On Monday we had over a hundred esteemed members of the Society cruising through our gardens. We picked their brains and learned that we had a mock orange tree (and, members, can you believe the blooms rocketed out the day after the tour?).
It was reassuring to get an official pat on the back from the experts who praised us for our commitment and eagerness to maintain the perennial zoo. They were probably more amazed at our progress from the daffodil level of identification.
What we’ve appreciated the most this season has been our opportunity to make our creative footprint. Yes, every gardener edits a space to their liking and leanings (which explains our African daisies, fingerpaint coleus and lavender plantings). But, a garden is truly like snooping in someone’s medicine cabinet. It’s as revealing as a shopping cart’s contents.
We needed to make the backyard our own and we plugged along finding purpose for found and free objects. The Weston bread baking tray became a herb planter.
A window frame that my mom had intended for a stained glass project was resurrected to frame the poppies. Kim put her brick-laying skills to the test to complete the unfinished patio stones beside the shed with the pile we had dug up last year in the gardens (especially because after a dozen stores, we couldn’t find patio stones that matched the size we had).
The post from the front veranda of our home that was found behind the shed became the post for our travel signs. The signs were painted on scraps of barnboard from my childhood kitchen walls.
The wine box planters were derived from a wooden wine box Kim and I found two summers ago walking through Kensington Market in Toronto. We put together the arbour that Kim had moved garage to garage without assembling over the years due to not having adequate or appropriate space.
The birdcage was found buried at a creepy but awesome junkyard off Highway 24 near Brantford. We begged the owners to sell us a bike buried by twenty years of stuff in their metal graveyard behind the house.
Everything just came together. Lost, found, repurposed. We hammered a collection of bottle openers on to the shed and let the cracked mirror live a longer life outside (the only item broken in our move). The planter boxes were dismantled in favour of a cedar deck that Kim designed (thanks to the biceps of our backyard interns Dixon and Tommy).
The firepit went in immediately, because, it has always been around a fire that Kim and I have nursed glasses of wine and talked about our schemes and dreams–most often until dawn.
And, now we are sitting in the very dream that surprised us both. Living in a stone cottage built in 1860 on the banks of the Grand River in Galt. And hosting a hundred members of the Galt Horticultural Society in our backyard.
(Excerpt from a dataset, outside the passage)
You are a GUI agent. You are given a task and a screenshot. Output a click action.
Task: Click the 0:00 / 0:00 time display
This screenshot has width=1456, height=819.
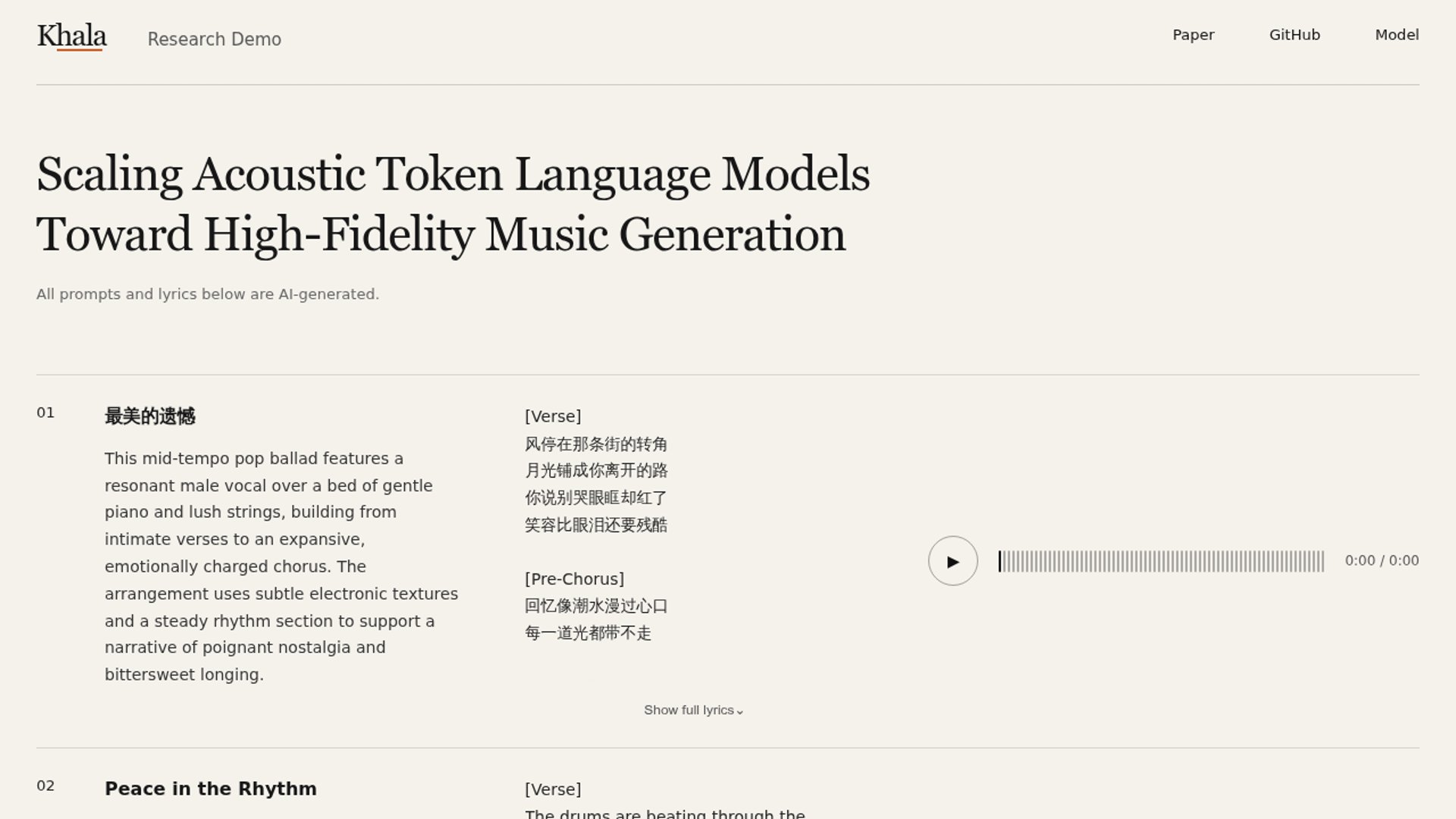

And now, for the parting before and after shot, for those who find themselves in a similar state of weeds, neglect, bewilderment and overwhelmedness:
Late spring 2013, sans composter
Late spring 2014. Fence repaired, cedars planted, mulched, tamed, etc.
Spring 2013. Planter boxes removed, deck plans in the works. Tommy drinking beer and selecting tunes.
Funny how this photo is applicable before and after. Recreational reading and cocktailing in the sun, my default status.